TIME DIMS NOT THEIR SACRIFICE

==Text of poem==

Approach this shrine of stone beneath the trees
and drink its whiteness, while the shadows move
Like the slow march of Time; mellowed and sweet.
Let the fine memories
Held in this quiet guard of love,
Thy soul with limpid mirroring repeat.

Above its chasteness the faint opal sky
Of dawn, the turquoise of the burning day,
The ruby vapours of the sunset, float
Like window-stains to lie
Tempering the sombre-shadowed bay
That bids thy prayer, sequestered and devote.

The dusty turmoil and the sultry blast
Intrude not here. this canopy of leaves
The gloom enriches where the dial-blade
Slays silently the Past.
Yet think not that thy spirit grieves
On evanescence eaten by a shade.

Time is no banquet for the barren jaws
Of death; it is received into a womb
Made quick with the eternal hour of God.
Be then thy reverent pause
No resignation faint. The Tomb
Masks deathlessness with the delusive sod.

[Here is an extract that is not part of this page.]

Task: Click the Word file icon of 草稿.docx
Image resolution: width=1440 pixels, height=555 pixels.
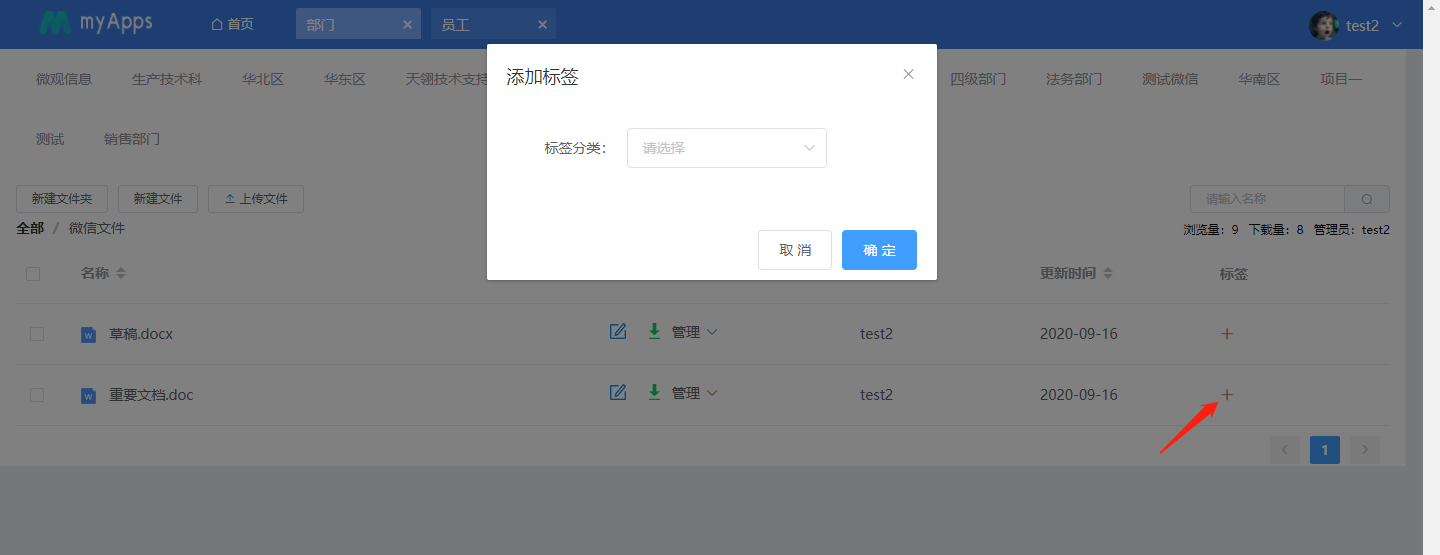Action: pos(88,335)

Turn from this spot inviolate to the fields
Green with winter rain. The football leaps
From hand to hand in the swift passing-rush.
Vainly the last man shields
The touch-line, and an athlete sweeps
Behind the goal, lit with exhilarant flush.

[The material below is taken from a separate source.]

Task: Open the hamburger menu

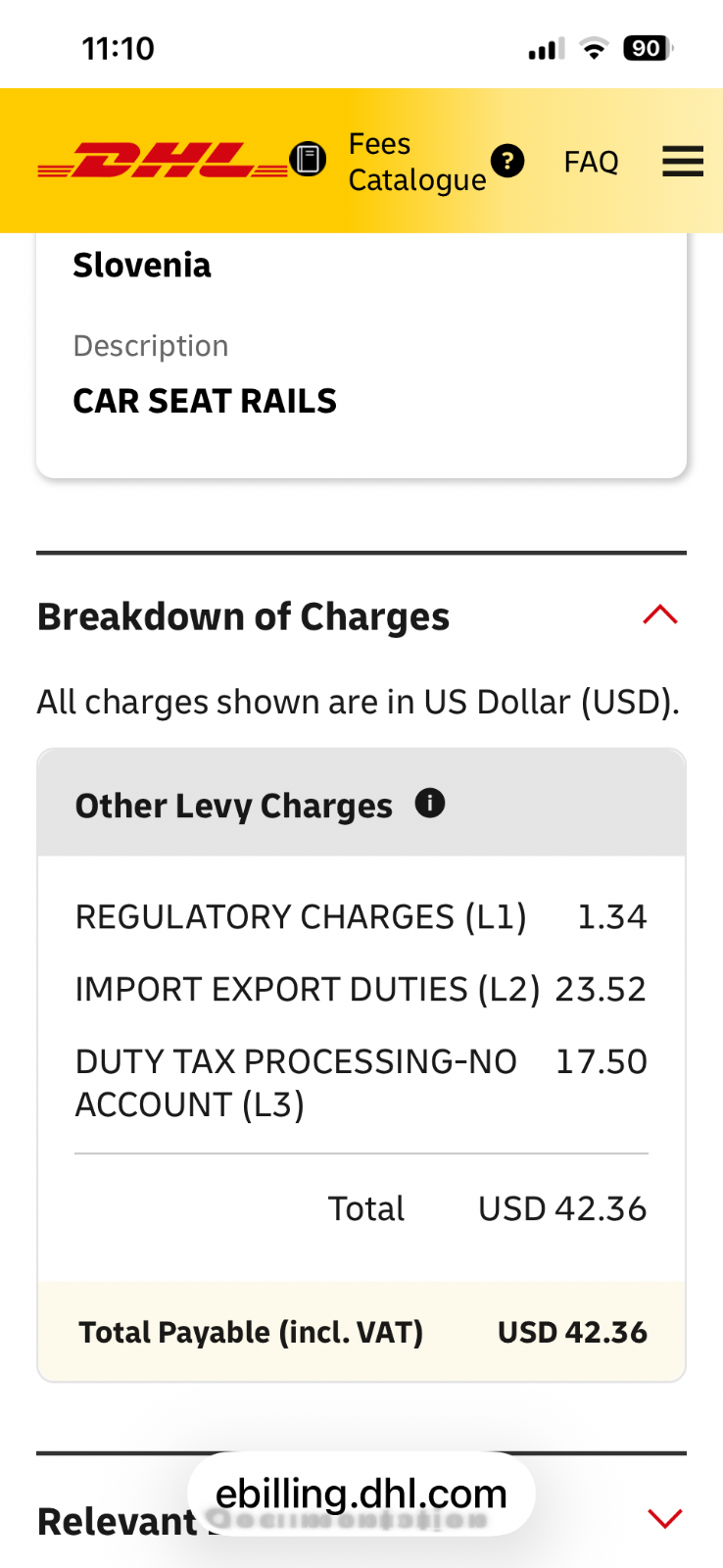Action: pos(682,161)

That throng is immortality, the fire
Death quenched not in their fathers. Had they known
Their anguished fall was but a nothingness,
Would they, with blenched desire
Paling, have cried, “What can atone?”
Those shouts thy answer. Do they live the less?

Twofold the hero’s shrine, bequeathed life,
And life celestial. These twin urns shall hold
Not remnant ashes but their twofold birth;
For sacrificial strife
Is generation. So doth mould
The Potter’s hand the slow, unplastic earth.

The shouting swells. The game is at its height.
While here the imperceptible shadow glides
Swift pulses urge the monuments into rout.
Well that their prodigal flight
The dragging hours’ probation hides
When life is summons and the soul is doubt!

Yet tested man, kindling at every call.
Burns into faith, gladder with sterner proof,
And if the clarion call the flesh to bleed,
More glad, more glad than all.
Such were these fallen, not aloof,
But given full-hearted o the bitter need.

Live life, and live it swift in every vein,
Ye players! Let the vivid monuments fly!
Your hurrying life hoards the enduring mood
That steads the grown man’s pain
When, like these dead, prepared to die,
Ye hear the call with manhood’s even blood.

That hour will come. The scattered clouds of war
Growl on the swart horizon. Lust and Hate
Like half-tamed lions crouch upon the spring.
Ah, when the need is sore
Ye will not fail the fire innate
Your fathers gave you from their triumphing!

Silent the shrine of stone beneath the trees!
The players’ shouting with the ended flight
Dies at the edges of this glimmering bower.
The dial fades, and cease
The eking minutes ’neath the night.
Heaven’s fountain breaks and rains the eternal hour.